TEXTE DE LECTURE:
En 1826, une flottille koweïtienne se lança à l’aide de la ville de Bassorah assiégée par des tribus. En 1841, un accord est conclu avec le Royaume-Uni de Grande-Bretagne et d’Irlande pour cesser la traite des esclaves et garantir la sécurité des mers.
En 1856, une flottille de la Royal Navy fit escale dans la ville de Koweït, les Britanniques, alors en guerre avec la Perse, offrirent leur protection et demandèrent l’établissement d’un dépôt de charbon. Le cheik Djaber I refusa ces propositions, mais accepta qu’aucune autre puissance, y compris l’Empire ottoman, n’en installe. La souveraineté de celui-ci sur le Koweït n’a été que nominale bien qu’en 1871 cette dernière fût instituée, sous pression militaire, sous-préfecture et le cheik Abdallah Al-Sabah nommé sous-préfet. En 1899, celui-ci conclut un traité de protectorat avec le Royaume-Uni. Le 13 novembre 1914, un traité d’alliance entre le Koweït et la Grande-Bretagne fut signé et le Koweït entreprit des opérations contre l’Empire ottoman. A la suite de l’attaque d’un navire koweïtien sous pavillon turc, le cheik créa le premier drapeau koweïtien. Sous protectorat britannique après guerre, les frontières avec l’Irak ont été définies par les accords d’Akir de 1922-1923 et huit îles, dont Bubiyan, ont été rattachées au Koweït.
Oman
La région d’Oman était connue à l’époque sumérienne sous le nom de Magan. Oman constitua l’une des satrapies de l’Empire perse lorsqu’elle y fut incorporée, vers 536 av. J.-C.
L’histoire d’Oman ne commence véritablement qu’en l’an 751 de notre ère, avec l’élection du premier imam ibadite à Nizwa. Le pays fut partiellement occupé par les Portugais de 1507 à 1650, puis par les Perses de 1737 à 1744. La lignée actuelle des sultans d’Oman, fondée en 1749 par Ahmed ibn Said, établit sa capitale à Mascate en 1779.
Au début du XIXe siècle, Oman était devenu le centre d’un véritable empire colonial qui s’étendait du Balouchistan à Zanzibar. Le sultanat fut placé de fait sous protectorat britannique de 1891 à 1971, tout en conservant nominalement son indépendance. De 1965 à 1976, le pays fut le théâtre d’une violente insurrection communiste, dite guerre du Dhofar, provoquée par les mauvaises conditions socioéconomiques d’une partie de la population. Ce soulèvement fut réduit avec l’aide des forces britanniques et iraniennes
En 1970, le sultan Said ibn Taymour, d’une nature despotique, a été évincé par son fils, l’actuel sultan Qabus bin Said Al Said. Qabus a entrepris depuis l’amélioration économique du pays, tout en maintenant la paix avec tous les autres pays du Moyen-Orient. L’ONU a classé le sultanat parmi les dix pays ayant connu le plus fort développement depuis 1970. En 1980, un accord est signé pour une base militaire des États-Unis sur l’île Masirah, utilisée ensuite pour des opérations dans le golfe Persique.

LISTING FOURNI:
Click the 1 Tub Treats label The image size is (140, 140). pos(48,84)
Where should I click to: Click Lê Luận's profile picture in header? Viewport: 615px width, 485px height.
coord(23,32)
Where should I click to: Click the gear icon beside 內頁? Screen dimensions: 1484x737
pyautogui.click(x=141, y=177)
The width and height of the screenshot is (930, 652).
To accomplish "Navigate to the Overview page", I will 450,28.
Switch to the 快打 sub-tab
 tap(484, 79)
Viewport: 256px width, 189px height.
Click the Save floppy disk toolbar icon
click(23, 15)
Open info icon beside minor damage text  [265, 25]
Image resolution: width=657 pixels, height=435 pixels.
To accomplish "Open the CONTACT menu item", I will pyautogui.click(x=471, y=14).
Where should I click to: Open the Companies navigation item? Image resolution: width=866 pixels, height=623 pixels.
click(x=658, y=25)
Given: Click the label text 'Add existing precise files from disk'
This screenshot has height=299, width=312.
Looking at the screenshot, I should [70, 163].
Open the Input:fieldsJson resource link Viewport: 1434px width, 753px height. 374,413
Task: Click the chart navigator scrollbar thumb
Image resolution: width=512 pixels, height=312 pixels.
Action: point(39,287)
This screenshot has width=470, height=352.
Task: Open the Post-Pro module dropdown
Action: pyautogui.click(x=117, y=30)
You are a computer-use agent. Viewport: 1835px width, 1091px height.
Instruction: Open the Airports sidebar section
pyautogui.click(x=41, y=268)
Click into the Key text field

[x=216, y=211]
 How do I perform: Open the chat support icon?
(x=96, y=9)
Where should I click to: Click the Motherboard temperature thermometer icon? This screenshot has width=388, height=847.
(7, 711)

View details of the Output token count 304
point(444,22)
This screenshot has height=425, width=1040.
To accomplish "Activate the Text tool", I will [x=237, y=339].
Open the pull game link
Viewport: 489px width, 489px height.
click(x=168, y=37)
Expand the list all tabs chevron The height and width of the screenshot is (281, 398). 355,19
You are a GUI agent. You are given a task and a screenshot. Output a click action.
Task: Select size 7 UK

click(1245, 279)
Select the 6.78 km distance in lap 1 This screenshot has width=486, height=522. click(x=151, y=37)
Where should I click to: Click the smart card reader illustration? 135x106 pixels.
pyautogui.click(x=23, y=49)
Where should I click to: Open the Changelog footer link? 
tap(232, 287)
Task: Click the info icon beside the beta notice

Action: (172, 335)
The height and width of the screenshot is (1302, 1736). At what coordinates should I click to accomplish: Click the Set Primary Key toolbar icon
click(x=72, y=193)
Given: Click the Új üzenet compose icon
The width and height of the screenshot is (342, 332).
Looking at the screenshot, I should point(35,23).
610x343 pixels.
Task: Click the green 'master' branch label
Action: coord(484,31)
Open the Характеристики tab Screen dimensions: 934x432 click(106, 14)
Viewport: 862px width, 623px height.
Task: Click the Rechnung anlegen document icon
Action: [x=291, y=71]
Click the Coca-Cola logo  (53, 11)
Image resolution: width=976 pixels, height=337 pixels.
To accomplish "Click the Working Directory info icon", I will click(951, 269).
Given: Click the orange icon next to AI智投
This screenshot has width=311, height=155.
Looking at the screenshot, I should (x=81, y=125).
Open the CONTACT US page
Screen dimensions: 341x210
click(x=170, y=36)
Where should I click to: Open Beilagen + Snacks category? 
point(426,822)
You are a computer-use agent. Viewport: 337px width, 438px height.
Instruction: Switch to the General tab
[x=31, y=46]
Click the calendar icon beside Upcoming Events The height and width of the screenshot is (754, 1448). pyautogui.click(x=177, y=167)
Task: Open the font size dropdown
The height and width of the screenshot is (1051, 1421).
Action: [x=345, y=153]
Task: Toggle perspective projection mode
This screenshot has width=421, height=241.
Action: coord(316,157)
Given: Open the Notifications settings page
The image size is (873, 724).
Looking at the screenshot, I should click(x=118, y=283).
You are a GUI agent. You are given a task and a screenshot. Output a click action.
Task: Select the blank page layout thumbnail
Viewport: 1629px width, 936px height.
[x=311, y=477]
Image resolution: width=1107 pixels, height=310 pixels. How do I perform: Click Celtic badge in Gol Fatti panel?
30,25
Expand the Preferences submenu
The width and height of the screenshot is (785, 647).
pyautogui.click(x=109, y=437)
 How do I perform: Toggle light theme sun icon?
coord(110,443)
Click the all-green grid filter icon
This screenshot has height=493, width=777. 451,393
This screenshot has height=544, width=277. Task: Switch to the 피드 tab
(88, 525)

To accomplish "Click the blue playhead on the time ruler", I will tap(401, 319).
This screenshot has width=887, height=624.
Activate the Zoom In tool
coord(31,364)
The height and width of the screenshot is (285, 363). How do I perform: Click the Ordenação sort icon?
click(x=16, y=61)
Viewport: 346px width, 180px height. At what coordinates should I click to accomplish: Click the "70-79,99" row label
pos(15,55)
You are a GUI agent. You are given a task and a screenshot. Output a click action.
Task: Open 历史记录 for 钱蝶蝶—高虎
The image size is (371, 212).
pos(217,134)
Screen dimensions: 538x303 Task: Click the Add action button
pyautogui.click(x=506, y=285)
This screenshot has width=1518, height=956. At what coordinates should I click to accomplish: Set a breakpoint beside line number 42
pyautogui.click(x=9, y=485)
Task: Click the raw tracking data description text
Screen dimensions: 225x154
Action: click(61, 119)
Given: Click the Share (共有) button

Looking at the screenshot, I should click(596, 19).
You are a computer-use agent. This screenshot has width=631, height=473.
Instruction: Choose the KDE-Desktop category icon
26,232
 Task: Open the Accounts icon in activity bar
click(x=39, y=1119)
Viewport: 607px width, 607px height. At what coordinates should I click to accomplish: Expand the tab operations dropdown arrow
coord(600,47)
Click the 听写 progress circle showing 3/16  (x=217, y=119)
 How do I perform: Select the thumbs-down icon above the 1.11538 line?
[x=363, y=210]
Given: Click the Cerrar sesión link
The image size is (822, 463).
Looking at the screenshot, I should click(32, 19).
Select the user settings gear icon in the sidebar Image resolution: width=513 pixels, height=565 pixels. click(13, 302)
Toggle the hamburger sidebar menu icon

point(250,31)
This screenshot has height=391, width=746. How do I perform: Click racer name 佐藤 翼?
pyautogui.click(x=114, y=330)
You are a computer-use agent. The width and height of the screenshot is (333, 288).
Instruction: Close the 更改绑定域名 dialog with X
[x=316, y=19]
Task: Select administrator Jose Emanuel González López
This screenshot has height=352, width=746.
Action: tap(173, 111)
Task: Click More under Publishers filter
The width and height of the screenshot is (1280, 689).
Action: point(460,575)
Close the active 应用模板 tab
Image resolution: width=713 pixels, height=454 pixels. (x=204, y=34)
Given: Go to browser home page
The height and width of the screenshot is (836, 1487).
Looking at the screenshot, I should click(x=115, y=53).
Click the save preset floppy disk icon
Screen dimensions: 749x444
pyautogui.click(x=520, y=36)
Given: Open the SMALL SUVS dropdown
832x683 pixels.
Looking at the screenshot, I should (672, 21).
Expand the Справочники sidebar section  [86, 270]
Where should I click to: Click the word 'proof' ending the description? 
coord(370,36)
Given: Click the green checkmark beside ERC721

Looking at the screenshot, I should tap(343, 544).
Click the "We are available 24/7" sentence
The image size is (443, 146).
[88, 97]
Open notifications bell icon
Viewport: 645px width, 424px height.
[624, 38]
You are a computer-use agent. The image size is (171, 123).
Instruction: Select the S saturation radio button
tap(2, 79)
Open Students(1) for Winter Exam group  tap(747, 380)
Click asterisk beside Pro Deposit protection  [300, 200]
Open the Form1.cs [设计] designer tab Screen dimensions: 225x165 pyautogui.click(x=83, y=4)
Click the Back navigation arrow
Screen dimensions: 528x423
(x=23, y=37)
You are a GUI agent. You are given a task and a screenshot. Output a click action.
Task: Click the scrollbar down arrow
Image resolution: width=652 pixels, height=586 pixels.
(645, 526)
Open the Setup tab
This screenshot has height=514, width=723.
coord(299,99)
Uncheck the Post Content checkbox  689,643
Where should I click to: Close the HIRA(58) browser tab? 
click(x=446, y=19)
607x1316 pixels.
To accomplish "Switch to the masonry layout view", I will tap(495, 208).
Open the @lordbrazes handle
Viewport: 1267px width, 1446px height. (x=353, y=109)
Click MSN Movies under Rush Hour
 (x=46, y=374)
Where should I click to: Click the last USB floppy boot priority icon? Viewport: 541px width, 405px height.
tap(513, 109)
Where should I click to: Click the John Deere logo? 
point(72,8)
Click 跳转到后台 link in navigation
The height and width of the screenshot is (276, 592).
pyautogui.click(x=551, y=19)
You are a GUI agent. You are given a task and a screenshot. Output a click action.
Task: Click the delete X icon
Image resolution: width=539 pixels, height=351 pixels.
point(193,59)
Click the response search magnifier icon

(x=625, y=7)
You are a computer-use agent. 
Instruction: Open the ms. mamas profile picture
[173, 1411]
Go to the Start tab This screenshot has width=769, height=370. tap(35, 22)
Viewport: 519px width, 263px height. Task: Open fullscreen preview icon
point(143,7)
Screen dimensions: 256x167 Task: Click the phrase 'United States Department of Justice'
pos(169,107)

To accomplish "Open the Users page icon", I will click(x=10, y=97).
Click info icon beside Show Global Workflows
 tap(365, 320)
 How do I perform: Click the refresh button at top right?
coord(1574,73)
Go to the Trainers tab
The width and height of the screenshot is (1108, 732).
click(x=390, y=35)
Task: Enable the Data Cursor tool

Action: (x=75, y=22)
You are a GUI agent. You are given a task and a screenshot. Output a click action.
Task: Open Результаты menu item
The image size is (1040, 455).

CONSIGNES DE L'EXERCICE:
- a) Veuillez relever toutes les personnes désignées par leur nom dans le texte sur l'histoire du Koweït et d'Oman.
- b) Extrayez du listing chaque ligne qui contient la chaîne "filter", en tenant compte de la casse.
Le texte sur l'histoire du Koweït et d'Oman et le listing sont indépendants l'un de l'autre.

CORRIGÉ PAR TÂCHE:
- a) Djaber I, Abdallah Al-Sabah, Ahmed ibn Said, Said ibn Taymour, Qabus bin Said Al Said

- b)
Click the all-green grid filter icon
Task: Click More under Publishers filter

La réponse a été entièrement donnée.